Lutgendorff read the entire
NPR list of 100 best Sci-Fi/Fantasy books, but didn't have to go very far in before she noticed the rampant misogyny and so forth in the sea of nostalgia. So she started keeping track of what she was reading, and came up with a test. (Note: Yes, I'm still stereotypically assuming that
Liz Lutgendorff is a woman, even after doing a quick Google search, but I will happily come back and edit this if she isn't a she; or if she turns out to be a computer program.)
As you can see below, this is sort of riffin' on the
Bechdel Test we all know and love.
The Lutgendorff Test asks three good questions of a book:
1: Does it have at least two female characters?
2: Is one of them a main character?
3: Do they have an interesting profession/level of skill like male characters?
Here I shall openly confess that I have
not read most of the books on that NPR list; and most of them don't interest me on the face of things, so I don't even feel any loss. (Less than two handfuls of the books were penned by women, by the way.) Of those on the list I
have read, I wouldn't put very many on a list of 100 greatest anything.
But I was gratified to see that
The Left Hand of Darkness made the cut.
Your posting made me realize that I have my tests of my own that I’d not really consciously identified until now:
- Are there physical descriptions of the women in terms of sex appeal that is over and beyond how male characters in the book are described? In fact, are there any women who have a role in the narrative who aren’t described in terms of their relative attraction?
- If there are any characters that go about without clothing for no discernible narrative purpose, how many are female?

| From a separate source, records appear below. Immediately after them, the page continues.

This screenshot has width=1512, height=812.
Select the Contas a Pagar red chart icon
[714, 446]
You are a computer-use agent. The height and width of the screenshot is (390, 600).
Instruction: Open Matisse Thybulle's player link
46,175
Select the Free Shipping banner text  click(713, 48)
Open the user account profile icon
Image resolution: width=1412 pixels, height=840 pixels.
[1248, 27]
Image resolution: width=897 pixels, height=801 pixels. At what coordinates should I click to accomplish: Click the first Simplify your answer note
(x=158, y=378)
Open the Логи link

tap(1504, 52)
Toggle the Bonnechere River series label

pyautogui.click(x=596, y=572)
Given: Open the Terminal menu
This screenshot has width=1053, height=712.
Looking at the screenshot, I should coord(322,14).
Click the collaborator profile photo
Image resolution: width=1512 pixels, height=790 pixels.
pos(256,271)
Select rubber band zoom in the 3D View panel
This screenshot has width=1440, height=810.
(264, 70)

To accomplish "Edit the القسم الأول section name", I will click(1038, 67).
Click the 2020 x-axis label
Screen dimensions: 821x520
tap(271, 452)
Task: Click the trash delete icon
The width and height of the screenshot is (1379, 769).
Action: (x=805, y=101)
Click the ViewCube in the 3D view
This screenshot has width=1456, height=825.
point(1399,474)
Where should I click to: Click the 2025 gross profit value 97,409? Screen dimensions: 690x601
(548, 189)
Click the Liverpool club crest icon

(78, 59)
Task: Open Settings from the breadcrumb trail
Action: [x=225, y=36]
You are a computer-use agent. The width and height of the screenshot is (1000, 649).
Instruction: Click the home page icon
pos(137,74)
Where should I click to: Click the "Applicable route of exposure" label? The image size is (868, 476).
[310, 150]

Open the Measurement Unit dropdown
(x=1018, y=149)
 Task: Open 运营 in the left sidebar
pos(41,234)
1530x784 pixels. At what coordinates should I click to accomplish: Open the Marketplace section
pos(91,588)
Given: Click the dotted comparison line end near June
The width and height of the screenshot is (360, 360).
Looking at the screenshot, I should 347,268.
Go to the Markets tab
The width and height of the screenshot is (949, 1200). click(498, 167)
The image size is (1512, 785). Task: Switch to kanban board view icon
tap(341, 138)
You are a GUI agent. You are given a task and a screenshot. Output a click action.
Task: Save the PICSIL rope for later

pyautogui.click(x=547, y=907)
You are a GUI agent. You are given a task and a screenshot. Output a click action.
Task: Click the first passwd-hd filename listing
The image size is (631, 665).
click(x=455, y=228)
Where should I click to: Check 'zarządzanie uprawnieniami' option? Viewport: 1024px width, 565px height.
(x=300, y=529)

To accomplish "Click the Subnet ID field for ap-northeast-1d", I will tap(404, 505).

As it’s been said many times before, books and movies often give us insight about the people and culture who create them (and of those who embrace and popularize them) as much as they do about the works themselves. I think it’s particularly true for science fiction, speculative fiction, and fantasy. Those categories speak not only to how the culture is perceived, but to what one imagines it could be, for better or worse. A world where a woman can be a powerful fighter or a heroic person who saves humanity – but needs to be acknowledged as sexy before she can play her role – is still pretty limiting. But I suppose it’s like the overly beefed-up male super heroes. That’s why I'm really grateful for the intriguing and enchanting stories out there that do go beyond these limits. I don’t think we should suppress what’s gone on before, or going on now subconsciously, but I applaud and support those dreaming and creating on the outer limits where how one might look is not a requirement for a protagonist that we want to idolize. Where imaginations exist, the universe is infinite.